SOURCE DOCUMENT ▸
/quickrank

Official repository of QuickRank: A C++ suite of Learning to Rank algorithms.

Primary LanguageC++OtherNOASSERTION

QuickRank: A C++ suite of Learning-to-Rank algorithms

QuickRank is an efficient Learning-to-Rank toolkit providing several C++ implementation of LtR algorithms. QuickRank was designed and developed with efficiency in mind.

The LtR algorithms currently implemented are:

  • GBRT: J. H. Friedman. Greedy function approximation: a gradient boosting machine. Annals of Statistics, pages 1189–1232, 2001.
  • LamdaMART: Q. Wu, C. Burges, K. Svore, and J. Gao. Adapting boosting for information retrieval measures. Information Retrieval, 2010.
  • Oblivious GBRT / LamdaMART: Inspired to I. Segalovich. Machine learning in search quality at yandex. Invited Talk, ACM SIGIR, 2010.
  • CoordinateAscent: Metzler, D., Croft, W.B.. Linear feature-based models for information retrieval. Information Retrieval 10(3), pages 257–274, 2007.
  • LineSearch: D. G. Luenberger. Linear and nonlinear programming. Addison Wesley, 1984.
  • RankBoost: Freund, Y., Iyer, R., Schapire, R. E., & Singer, Y. An efficient boosting algorithm for combining preferences. JMLR, 4, 933-969 (2003).
  • DART: K.V. Rashmi and R. Gilad-Bachrach. Dart: Dropouts meet multiple additive regression trees. JMLR, 38 (2015).
  • Selective: C. Lucchese, F. M. Nardini, S. Orlando, R. Perego and S. Trani. Selective Gradient Boosting for Effective Learning to Rank. ACM SIGIR, 2018. README

QuickRank also provides novel learning optimizations. Currently implemented optimizers are:

  • CLEAVER: C. Lucchese, F. M. Nardini, S. Orlando, R. Perego, F. Silvestri, S. Trani. Post-Learning Optimization of Tree Ensembles for Efficient Ranking. In Proc. ACM SIGIR, 2016. README
  • X-CLEAVER: C. Lucchese, F. M. Nardini, S. Orlando, R. Perego, F. Silvestri, S. Trani. X-CLEaVER: Learning Ranking Ensembles by Growing and Pruning Trees. Paper under revision.
  • X-DART: C. Lucchese, F. M. Nardini, S. Orlando, R. Perego and S. Trani. X-DART: Blending Dropout and Pruning for Efficient Learning to Rank. In Proc. ACM SIGIR, 2017. README

How to build

QuickRank needs gcc 4.9 (or above), CMake 2.8 (or above) and git. Follow the instructions below to install the required tools.

GIVEN INFORMATION ▸
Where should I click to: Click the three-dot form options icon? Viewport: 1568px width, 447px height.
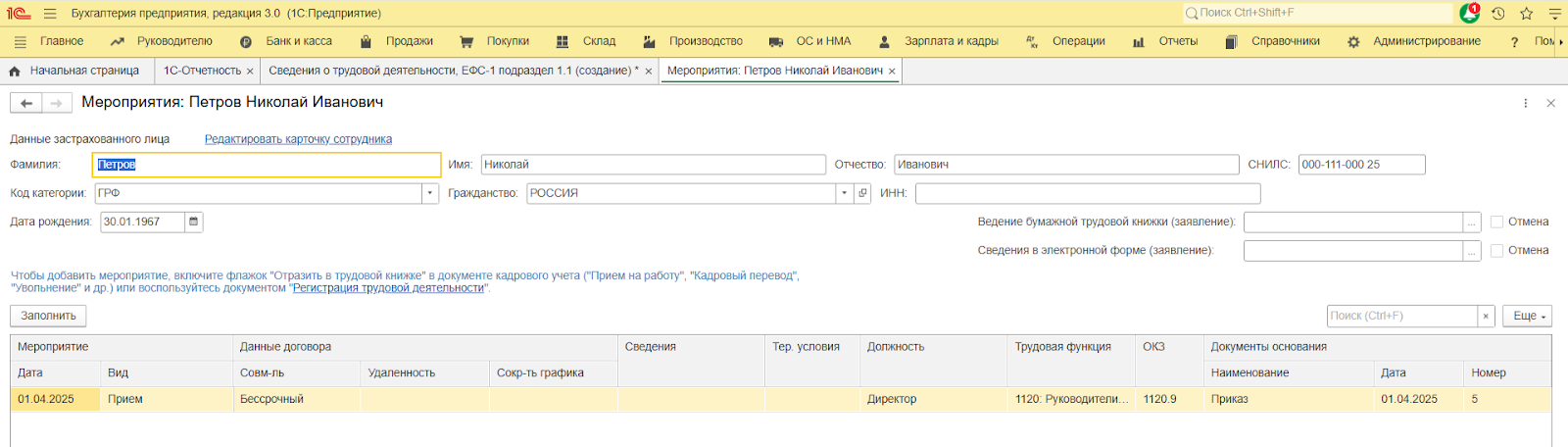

---

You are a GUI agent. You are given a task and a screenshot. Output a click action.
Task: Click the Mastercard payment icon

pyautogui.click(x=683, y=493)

--

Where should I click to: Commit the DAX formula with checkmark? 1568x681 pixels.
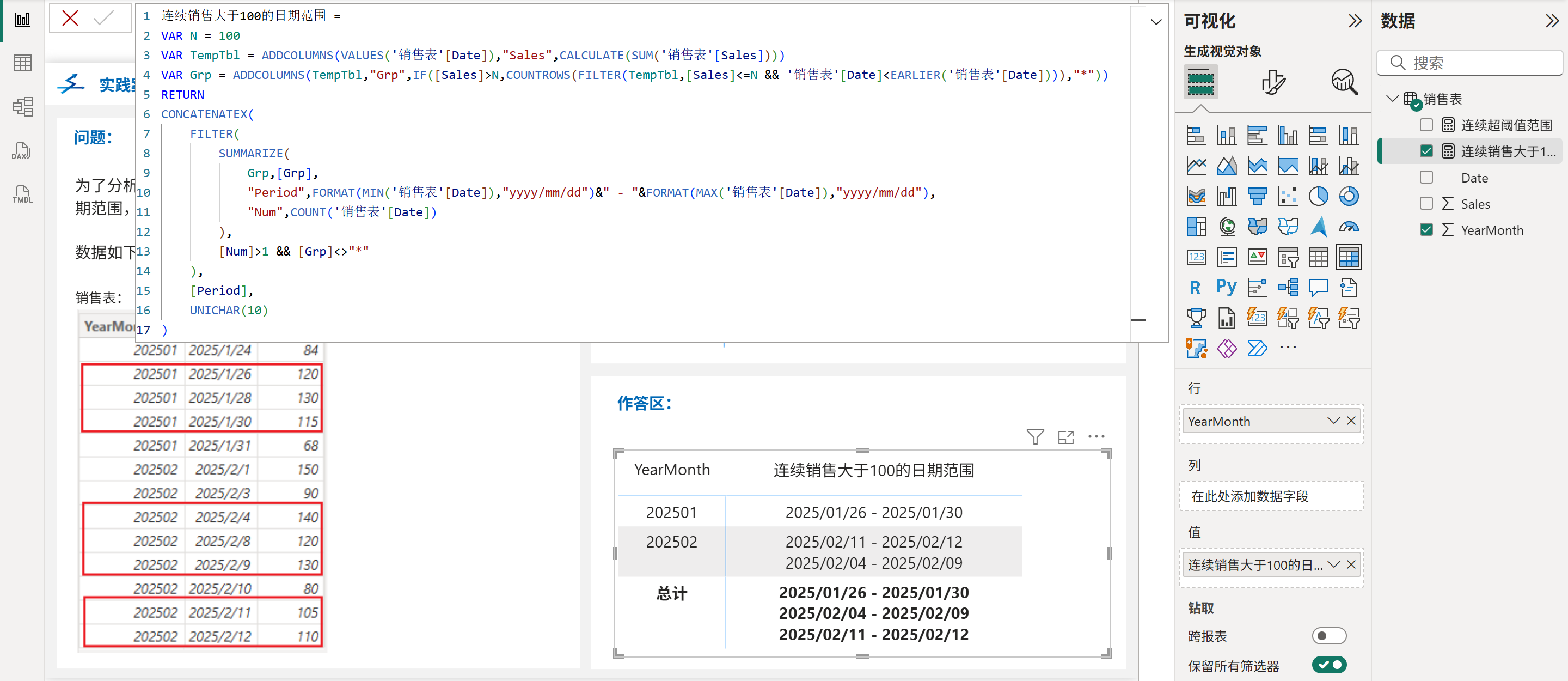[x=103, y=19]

GIVEN EXERCISE 1 ▸ According to the QuickRank page, which version of gcc does QuickRank need?
GIVEN EXERCISE 2 ▸ In the QuickRank page, rewrite the passage that begins at the words "Primary LanguageC++OtherNOASSERTION" and stops after "pages 1189–1232, 2001.", changing "efficiency" to "speed".

CORRECT RESPONSE 1 ▸ gcc 4.9 or above

CORRECT RESPONSE 2 ▸
Primary LanguageC++OtherNOASSERTION

QuickRank: A C++ suite of Learning-to-Rank algorithms

QuickRank is an efficient Learning-to-Rank toolkit providing several C++ implementation of LtR algorithms. QuickRank was designed and developed with speed in mind.

The LtR algorithms currently implemented are:

  • GBRT: J. H. Friedman. Greedy function approximation: a gradient boosting machine. Annals of Statistics, pages 1189–1232, 2001.